• _What the task requires_
Return every line of the entries below that contains the word "субъекта".

• _Data excerpts_

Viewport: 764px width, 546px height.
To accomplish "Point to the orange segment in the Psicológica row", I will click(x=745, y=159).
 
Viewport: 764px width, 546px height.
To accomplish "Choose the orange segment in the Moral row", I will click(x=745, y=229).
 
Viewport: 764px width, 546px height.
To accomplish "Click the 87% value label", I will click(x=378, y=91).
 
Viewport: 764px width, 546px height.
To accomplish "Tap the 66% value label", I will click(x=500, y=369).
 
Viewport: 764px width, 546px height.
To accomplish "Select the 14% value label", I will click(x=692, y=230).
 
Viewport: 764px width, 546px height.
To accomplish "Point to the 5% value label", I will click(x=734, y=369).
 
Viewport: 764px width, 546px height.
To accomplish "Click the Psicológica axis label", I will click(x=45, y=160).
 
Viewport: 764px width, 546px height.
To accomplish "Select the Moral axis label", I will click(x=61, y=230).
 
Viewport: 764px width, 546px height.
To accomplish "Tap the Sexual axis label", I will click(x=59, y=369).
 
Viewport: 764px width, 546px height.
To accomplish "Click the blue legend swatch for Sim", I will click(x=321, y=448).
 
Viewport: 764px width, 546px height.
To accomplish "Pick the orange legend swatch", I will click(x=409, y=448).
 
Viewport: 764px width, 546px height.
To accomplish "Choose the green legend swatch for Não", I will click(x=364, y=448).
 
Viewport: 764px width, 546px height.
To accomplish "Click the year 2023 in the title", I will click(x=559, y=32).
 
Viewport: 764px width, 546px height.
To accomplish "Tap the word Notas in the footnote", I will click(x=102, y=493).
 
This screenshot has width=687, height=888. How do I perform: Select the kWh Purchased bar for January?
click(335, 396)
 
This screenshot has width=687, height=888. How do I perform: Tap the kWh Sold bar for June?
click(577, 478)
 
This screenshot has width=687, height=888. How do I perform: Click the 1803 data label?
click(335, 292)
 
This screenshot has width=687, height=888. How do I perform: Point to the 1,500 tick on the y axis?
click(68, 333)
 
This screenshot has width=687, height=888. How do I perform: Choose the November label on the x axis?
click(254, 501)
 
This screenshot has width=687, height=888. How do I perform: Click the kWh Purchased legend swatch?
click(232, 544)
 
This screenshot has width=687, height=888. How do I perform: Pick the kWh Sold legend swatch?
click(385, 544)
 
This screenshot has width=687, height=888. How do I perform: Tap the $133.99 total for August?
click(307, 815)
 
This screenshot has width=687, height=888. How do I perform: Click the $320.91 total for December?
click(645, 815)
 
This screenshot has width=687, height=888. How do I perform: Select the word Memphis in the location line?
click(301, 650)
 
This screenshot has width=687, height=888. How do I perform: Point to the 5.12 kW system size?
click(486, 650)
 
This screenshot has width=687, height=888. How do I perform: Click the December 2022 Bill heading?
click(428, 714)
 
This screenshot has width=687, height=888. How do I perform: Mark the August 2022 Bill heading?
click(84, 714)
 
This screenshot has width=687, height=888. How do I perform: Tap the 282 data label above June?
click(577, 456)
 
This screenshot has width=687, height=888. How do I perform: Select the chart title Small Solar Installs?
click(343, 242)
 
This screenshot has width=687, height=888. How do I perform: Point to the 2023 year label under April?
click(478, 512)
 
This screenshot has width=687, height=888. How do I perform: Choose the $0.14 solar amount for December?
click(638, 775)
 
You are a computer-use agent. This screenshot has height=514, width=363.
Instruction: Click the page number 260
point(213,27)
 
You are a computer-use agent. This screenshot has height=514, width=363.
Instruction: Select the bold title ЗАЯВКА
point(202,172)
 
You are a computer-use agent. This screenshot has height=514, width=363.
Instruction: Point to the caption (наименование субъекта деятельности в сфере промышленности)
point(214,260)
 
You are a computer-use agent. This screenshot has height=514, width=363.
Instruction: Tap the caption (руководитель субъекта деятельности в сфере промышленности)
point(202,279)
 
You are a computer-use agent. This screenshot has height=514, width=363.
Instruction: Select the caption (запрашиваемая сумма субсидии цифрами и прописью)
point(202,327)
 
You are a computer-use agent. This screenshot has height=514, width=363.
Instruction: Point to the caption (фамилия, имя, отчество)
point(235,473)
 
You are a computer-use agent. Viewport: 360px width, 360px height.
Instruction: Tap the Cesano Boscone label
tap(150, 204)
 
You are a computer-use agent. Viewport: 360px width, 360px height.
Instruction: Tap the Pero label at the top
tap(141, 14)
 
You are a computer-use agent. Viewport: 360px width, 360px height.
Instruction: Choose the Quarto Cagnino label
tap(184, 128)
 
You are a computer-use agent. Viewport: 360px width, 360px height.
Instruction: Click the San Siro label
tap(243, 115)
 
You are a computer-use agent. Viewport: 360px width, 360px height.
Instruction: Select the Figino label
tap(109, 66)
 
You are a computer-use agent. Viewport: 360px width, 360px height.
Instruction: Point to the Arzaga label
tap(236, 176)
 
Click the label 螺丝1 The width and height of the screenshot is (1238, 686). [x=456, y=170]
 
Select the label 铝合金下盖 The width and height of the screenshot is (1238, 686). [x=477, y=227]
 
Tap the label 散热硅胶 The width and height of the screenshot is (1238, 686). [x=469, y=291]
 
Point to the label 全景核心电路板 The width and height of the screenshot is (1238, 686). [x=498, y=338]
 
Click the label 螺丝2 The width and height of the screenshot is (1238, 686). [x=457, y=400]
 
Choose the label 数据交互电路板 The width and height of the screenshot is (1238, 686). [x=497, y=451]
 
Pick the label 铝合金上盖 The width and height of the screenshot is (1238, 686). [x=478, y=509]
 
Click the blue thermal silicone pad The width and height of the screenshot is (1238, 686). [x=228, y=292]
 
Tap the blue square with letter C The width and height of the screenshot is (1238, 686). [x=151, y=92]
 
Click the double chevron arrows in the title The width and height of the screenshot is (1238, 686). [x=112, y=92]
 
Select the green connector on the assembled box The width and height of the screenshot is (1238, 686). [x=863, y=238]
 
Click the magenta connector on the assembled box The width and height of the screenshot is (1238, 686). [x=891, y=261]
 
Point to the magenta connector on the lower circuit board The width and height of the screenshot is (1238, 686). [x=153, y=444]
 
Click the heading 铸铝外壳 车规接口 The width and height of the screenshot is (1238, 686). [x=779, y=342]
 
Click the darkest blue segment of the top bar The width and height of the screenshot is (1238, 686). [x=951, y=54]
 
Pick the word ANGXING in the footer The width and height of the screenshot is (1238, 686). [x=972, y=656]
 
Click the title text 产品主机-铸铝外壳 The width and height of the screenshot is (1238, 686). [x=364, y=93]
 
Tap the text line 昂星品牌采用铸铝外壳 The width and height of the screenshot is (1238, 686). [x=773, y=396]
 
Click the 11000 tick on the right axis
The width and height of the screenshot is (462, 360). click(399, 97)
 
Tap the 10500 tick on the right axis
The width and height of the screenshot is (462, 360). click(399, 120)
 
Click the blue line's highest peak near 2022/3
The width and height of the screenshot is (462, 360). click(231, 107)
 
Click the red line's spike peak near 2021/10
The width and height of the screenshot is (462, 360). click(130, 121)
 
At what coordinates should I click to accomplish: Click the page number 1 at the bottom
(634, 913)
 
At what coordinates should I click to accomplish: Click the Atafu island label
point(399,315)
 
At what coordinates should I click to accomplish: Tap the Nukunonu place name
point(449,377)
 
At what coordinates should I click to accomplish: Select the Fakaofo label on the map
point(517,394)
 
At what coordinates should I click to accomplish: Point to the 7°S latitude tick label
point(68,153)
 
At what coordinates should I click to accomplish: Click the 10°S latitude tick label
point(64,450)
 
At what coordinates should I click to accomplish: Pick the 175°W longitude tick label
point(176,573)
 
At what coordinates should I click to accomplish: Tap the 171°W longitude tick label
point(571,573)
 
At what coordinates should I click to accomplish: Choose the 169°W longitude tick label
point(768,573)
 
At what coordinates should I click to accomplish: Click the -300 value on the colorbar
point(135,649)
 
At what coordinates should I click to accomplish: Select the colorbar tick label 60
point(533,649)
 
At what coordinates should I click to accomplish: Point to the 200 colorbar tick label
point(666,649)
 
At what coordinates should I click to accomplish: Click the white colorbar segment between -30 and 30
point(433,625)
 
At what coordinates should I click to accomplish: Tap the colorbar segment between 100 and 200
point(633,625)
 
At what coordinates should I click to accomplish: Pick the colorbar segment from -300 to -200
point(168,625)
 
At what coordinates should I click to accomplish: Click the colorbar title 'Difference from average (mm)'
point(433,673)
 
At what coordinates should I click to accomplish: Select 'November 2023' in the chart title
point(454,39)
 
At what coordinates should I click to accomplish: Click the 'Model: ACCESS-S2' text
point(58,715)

• _Result of the task_
Instruction: Point to the caption (наименование субъекта деятельности в сфере промышленности)
Instruction: Tap the caption (руководитель субъекта деятельности в сфере промышленности)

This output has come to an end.